Région en déficit, opportunités à saisir...
Avec une consommation en hausse et un déficit structurel de production, la filière avicole offre des perspectives de développement en Bourgogne Franche-Comté. Des projets émergent, notamment en volailles de chair et en œufs, avec des débouchés attrayants.
Avec 31,7 kg consommés par habitant et par an, la volaille est devenue la première viande consommée en France, en progression de 15 % en vingt ans. Mais derrière cette dynamique, la production nationale est en repli : « Alors que la France était exportatrice nette de volaille en 1995, plus d’un poulet de chair sur deux est importé actuellement, principalement pour l’industrie agroalimentaire et la restauration hors domicile – qui ne respecte pas l’obligation d’affichage de l’origine des produits », rappelle Samuel Jannerot, chargé de mission viandes blanches à la Chambre régionale d’agriculture de Bourgogne-Franche-Comté (BFC). Dans ce contexte, les opportunités de développement sont bien réelles, avec un indice synthétique de l'Institut technique des filières avicoles (Itavi) (charges opérationnelles) économiquement favorable, et un marché porteur. « Tous les opérateurs de la volaille de chair sont preneurs de nouveaux projets ou de développement de l’existant », insiste-t-il. Une tendance qui se vérifie aussi en filière ponte, où l’autonomie française recule, bien que « dans une moindre mesure ».
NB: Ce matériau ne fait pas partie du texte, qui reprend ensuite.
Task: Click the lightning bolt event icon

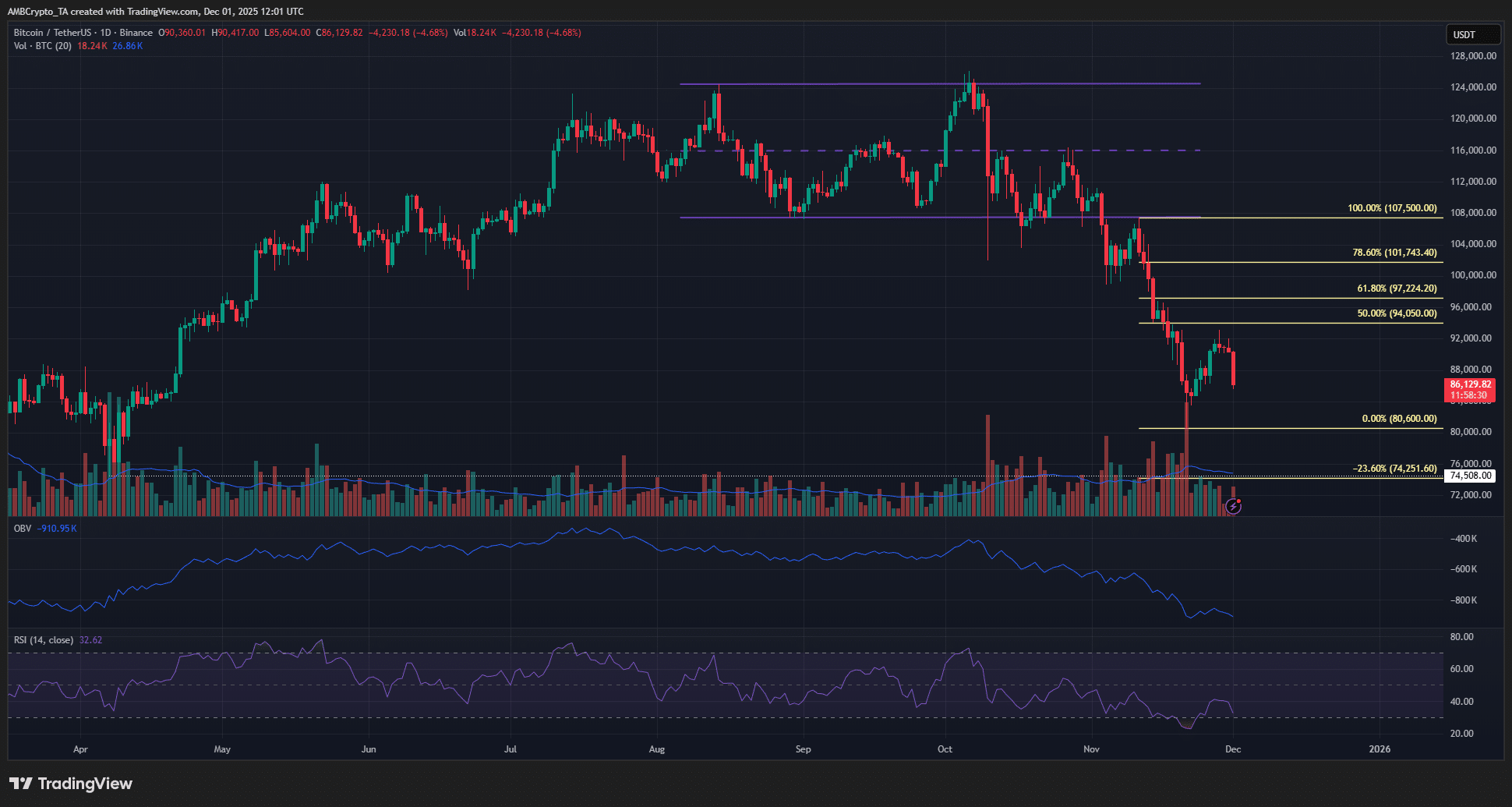Action: click(x=1233, y=507)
Une dynamique encore timide en région
En BFC, la production de volailles reste limitée, avec seulement 640 ateliers de plus de 200 têtes, la plupart situés dans les départements bourguignons (l’Yonne en tête, suivie par la Saône-et-Loire et la Côte-d’Or). La faible densité à l’est de la Saône s’explique en partie par l’histoire des filières et la localisation des outils d’abattage. La dynamique est toutefois enclenchée. « On est sur un palier, avec 70 projets en cours d’émergence », souligne le technicien avicole de la Chambre régionale d'agriculture. Début 2025, à peine une trentaine de projets étaient recensés. À l’horizon 2035, la filière nationale estime à 2 200 le nombre de nouveaux poulaillers à construire, dont près de 500 en label rouge. La déclinaison régionale prévoit 277 bâtiments supplémentaires, dont 170 en volailles de chair et 57 en poules pondeuses. « Ce sont des projets à environ 1 million d’euros », précise Samuel Jannerot. Sur le plan économique, les références régionales indiquent un équilibre possible. « Avec un poulailler de 1 800 m² : on peut tirer un SMIC », avance le technicien, tout en relativisant : « 800 000 euros d’investissement pour tirer un SMIC, ça ne fait pas rêver… mais ce n’est pas un temps plein. Bien qu’il s’agisse d’un métier pointu et exigeant, avec une astreinte quotidienne et de la vigilance, ça laisse de la place pour d’autres activités. Ça peut venir conforter économiquement une exploitation de polyculture-élevage qui emploie plusieurs unités de main-d’œuvre. » La production avicole présente en effet un intérêt en diversification, notamment dans les exploitations céréalières, en viande bovine ou laitière. « Le déclin de l’élevage bovin est partiellement compensé par l’essor de la poule pondeuse », observe la filière. Les débouchés, eux, ne manquent pas. « Compte tenu du déficit structurel, il n’y a pas de problème de commercialisation », assurent les opérateurs, même si la concurrence des importations reste une réalité.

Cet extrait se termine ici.